• [Exercise data]
************
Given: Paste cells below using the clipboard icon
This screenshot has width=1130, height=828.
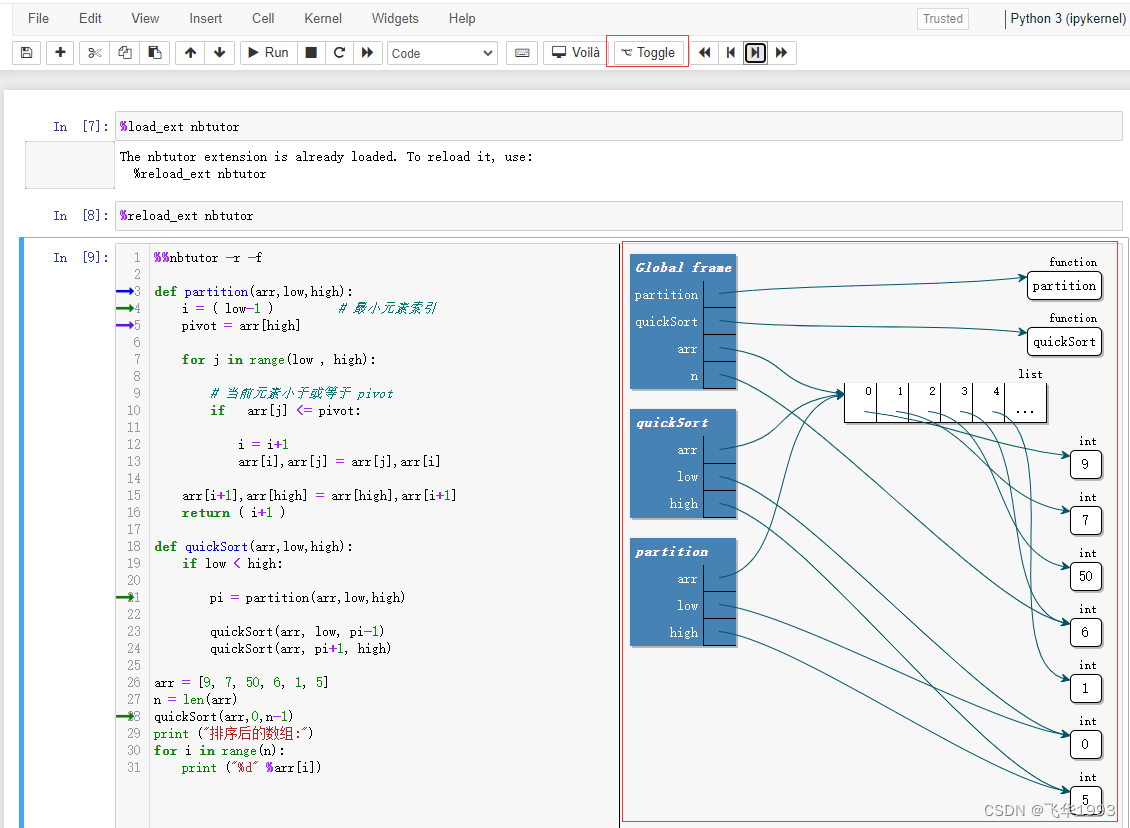Looking at the screenshot, I should (153, 53).
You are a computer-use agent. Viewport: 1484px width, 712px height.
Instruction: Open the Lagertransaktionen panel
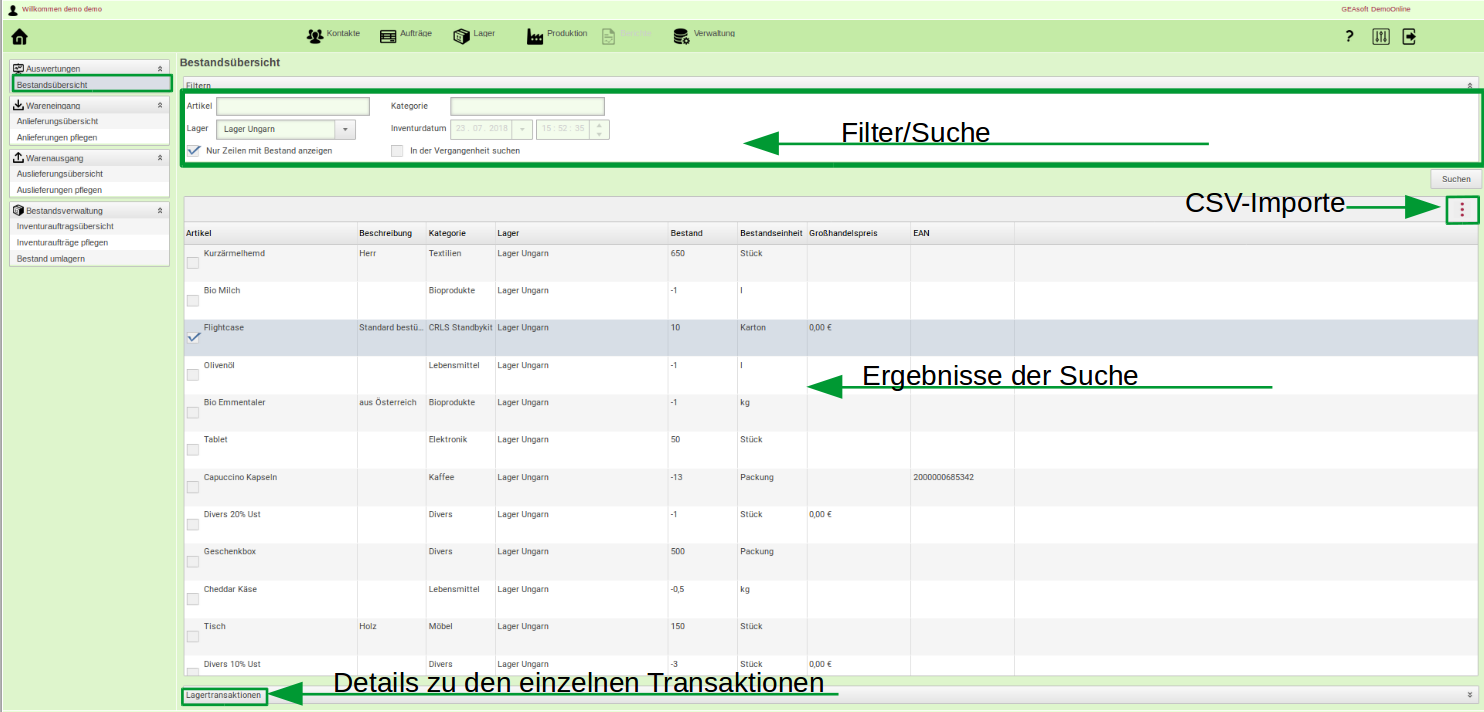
************
• [Exercise goal]
Go through the material above and retype every line exactly, without the images.

• [Response]
Given: Paste cells below using the clipboard icon
This screenshot has width=1130, height=828.
Looking at the screenshot, I should (153, 53).
You are a computer-use agent. Viewport: 1484px width, 712px height.
Instruction: Open the Lagertransaktionen panel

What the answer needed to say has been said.